Gülistan Sönük, Kürt Halk Önderi Abdullah Öcalan’ın Türkiye’deki barışın tesis edilmesi için son şans olduğunu söyleyerek sözlerini noktaladı.
‘Dilimize ve kültürümüze sahip çıkmak kayyuma gerekçe oldu’
Daha sonra konuşan Mustafa Sarıgül, kayyımların halkın kültürüne ve inancına atandığını söyleyerek, kendi kültürlerini yaşamda pratikleştirmeye çalıştıklarını söyledi. Sarıgül, “Biz ne zaman inanç yerlerimizi korumaya çalışsak önümüzde engel olmaya çalıştılar. Kayyumların ideolojik olmayan çevreler ile mücadele ağı kurmamızla onların hedefi olduk. Bizi CHP’li bir belediye başkanı olarak ‘terörle’ ilişkilendirdiler. Ancak dilimize ve kültürümüze sahip çıkmamız kayyımın asıl sebebi oldu. Küçük bir ilçeyiz. Halkı sokakta tutmak çok kolay değildi, ancak şahsi olarak sahiplendiğimi düşünüyorum. Kayyuma karşı mücadeleyi tüm alanlara yaymak zorundayız. Kayyum sonrası birçok arkadaşımızın işine son verildi. Kayyımla ilçemize yabancı olduk, evimiz gasp edilmiş gibi oldu. Bizim yüreğimizde halkımıza ihanet etme duygusu yok. Biz Dersimliler barışı istiyoruz. Barış isteyenlerin de yanındayız” şeklinde konuştu.
‘Mücadele saflarımızı güçlendirmek lazım’

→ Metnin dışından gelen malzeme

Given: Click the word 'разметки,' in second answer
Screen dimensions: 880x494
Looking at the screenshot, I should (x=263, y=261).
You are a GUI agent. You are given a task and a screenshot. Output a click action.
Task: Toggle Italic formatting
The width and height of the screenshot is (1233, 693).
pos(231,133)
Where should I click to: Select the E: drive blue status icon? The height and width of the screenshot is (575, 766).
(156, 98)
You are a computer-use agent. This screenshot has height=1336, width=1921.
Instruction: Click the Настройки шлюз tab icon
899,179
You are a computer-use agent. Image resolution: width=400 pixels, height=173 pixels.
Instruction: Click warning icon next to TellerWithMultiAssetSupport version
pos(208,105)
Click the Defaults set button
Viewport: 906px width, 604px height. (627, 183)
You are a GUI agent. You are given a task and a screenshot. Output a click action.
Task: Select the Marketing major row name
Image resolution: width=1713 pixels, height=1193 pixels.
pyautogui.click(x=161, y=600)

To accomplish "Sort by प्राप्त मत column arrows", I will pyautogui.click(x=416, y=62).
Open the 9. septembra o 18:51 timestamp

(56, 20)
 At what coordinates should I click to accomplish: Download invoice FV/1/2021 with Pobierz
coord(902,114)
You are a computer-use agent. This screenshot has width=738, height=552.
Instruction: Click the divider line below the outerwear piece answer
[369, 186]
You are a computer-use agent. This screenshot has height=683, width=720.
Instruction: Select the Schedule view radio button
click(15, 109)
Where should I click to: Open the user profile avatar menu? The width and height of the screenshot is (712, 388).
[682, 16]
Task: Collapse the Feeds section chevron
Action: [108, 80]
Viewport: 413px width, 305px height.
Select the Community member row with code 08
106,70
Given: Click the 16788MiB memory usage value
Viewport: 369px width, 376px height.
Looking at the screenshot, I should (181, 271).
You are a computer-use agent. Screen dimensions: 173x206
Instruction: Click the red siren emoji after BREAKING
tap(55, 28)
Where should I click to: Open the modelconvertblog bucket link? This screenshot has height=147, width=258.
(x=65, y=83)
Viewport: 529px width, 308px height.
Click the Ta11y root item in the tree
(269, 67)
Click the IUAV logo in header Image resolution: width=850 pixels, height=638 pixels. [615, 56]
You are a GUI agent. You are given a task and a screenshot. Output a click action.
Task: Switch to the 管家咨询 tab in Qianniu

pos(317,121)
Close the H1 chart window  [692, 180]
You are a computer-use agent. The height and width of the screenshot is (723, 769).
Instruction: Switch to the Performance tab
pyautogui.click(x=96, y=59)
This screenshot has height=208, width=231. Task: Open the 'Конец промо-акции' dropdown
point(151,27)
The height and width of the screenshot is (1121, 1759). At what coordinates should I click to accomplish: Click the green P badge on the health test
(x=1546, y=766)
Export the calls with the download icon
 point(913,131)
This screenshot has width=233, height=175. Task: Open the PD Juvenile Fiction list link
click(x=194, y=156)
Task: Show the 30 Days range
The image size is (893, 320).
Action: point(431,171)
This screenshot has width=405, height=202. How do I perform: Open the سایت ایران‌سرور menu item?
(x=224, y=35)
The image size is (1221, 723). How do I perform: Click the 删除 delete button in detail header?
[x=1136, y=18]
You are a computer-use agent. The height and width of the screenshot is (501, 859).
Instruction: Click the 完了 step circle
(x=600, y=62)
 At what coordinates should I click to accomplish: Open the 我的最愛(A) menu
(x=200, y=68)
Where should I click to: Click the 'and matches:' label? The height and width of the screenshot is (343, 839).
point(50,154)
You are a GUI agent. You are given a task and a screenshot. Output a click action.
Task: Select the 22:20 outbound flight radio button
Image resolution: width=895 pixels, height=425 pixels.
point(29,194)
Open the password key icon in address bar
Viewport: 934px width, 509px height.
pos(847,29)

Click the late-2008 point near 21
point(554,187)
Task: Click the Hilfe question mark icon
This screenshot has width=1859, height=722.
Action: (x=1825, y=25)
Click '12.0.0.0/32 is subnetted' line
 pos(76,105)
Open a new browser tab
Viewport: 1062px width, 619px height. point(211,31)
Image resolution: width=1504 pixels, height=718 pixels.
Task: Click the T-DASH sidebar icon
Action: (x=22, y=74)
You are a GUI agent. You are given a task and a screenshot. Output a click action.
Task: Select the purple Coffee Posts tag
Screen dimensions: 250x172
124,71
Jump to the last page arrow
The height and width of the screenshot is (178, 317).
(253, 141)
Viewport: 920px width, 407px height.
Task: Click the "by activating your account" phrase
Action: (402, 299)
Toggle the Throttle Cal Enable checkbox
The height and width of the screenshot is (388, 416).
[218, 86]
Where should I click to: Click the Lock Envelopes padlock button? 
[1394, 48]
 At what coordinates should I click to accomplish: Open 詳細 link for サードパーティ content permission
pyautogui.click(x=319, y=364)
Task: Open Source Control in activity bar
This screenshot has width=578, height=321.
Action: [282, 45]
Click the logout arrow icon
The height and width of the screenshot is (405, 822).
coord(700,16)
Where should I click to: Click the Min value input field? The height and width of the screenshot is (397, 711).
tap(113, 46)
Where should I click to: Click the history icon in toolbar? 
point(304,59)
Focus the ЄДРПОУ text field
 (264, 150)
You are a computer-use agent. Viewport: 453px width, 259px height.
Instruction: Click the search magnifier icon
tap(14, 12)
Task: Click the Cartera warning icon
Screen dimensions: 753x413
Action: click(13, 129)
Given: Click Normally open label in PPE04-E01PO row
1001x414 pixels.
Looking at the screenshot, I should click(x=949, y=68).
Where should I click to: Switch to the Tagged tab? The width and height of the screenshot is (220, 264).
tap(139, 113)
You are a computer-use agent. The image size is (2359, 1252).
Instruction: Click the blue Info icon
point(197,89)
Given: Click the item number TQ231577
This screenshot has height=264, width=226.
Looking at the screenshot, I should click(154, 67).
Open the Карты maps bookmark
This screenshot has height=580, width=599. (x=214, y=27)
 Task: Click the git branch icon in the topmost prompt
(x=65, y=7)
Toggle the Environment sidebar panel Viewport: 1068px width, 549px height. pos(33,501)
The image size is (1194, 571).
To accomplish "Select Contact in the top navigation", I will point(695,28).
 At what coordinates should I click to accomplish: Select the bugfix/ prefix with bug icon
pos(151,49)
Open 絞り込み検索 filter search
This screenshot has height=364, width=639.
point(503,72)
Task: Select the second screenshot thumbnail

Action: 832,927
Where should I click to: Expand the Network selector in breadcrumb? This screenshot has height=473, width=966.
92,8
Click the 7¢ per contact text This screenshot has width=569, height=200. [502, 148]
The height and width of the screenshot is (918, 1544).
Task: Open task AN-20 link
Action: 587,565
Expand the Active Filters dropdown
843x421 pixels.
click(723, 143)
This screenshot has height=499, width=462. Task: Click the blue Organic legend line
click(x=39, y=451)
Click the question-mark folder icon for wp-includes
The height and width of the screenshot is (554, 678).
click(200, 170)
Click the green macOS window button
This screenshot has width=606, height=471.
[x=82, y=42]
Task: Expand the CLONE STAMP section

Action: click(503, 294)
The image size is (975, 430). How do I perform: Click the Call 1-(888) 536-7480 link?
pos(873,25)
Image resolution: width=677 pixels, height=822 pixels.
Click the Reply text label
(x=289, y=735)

Her alanda örgütlü olmanın önemini vurgulayan Levent Dölek de İstanbul Büyükşehir Belediyesi’ne dönük yapılan soruşturma sonrası yapılan protestoları anımsatarak “O protestolarda gençlerin mücadelesi iyiydi. İstanbul Üniversitesi Deniz Gezmişlerin mücadele ettiği yer. Üniversitemizi temsil eden bu mücadelemizdir. Üniversiteler ne kadar bastırılırsa bastırılsın mücadelenin filizlendiği yerlerdir. Karşımızdaki rejim daha baskıcı oluyorsa bu mücadelenin gücünden kaynaklanıyor. Sistemin kırılgan olduğunu ve yeni bir düzenin olabileceğini unutmamak lazım. Atanan kayyumlar sömürge valilileridir. Bu kayyumlara karşı mücadele etmek lazım. Bu sadece yerel yönetimler meselesi değil bu aynı zamanda Kürt halkının haklarının verilmemesi meselesi. Biz bütün halklar için eşit yaşamını savunuyoruz. Bunun için mücadele perspektifinden uzaklaşmamak lazım. Hürriyet mücadelesinin öncüsü emekçilerdir. Ezilenlerin ve emekçilerin saflarını karıştırmamak ama her mücadelede de saflarımızı güçlendirmek lazım” diye belirtti.
‘Mücadelemizi sürdürmemiz lazım’
Son olarak söz alan Meryem Göktepe Türkmen, kayyımların kadınların haklarına yönelik birer saldırı olduğunu belirtti. Esenyurt Belediyesi’ne atanan kayyımın kadın merkezlerine yönelik saldırıları karşısında mücadele ettiklerini aktaran Meryem Göktepe Türkmen, “Biz sendika olarak her kayyuma tepki gösterdik. Biz İstanbul’daki belediyelerde toplu iş sözleşme yapan tek sendikayız. Enseyi karartmamak lazım. Mücadelemizi sürdürmemiz lazım. ‘Kurtuluş yok tek başına ya hep beraber ya hiçbirimiz’ sloganı ülkenin yarısından fazlasının sloganı oldu” şeklinde konuştu.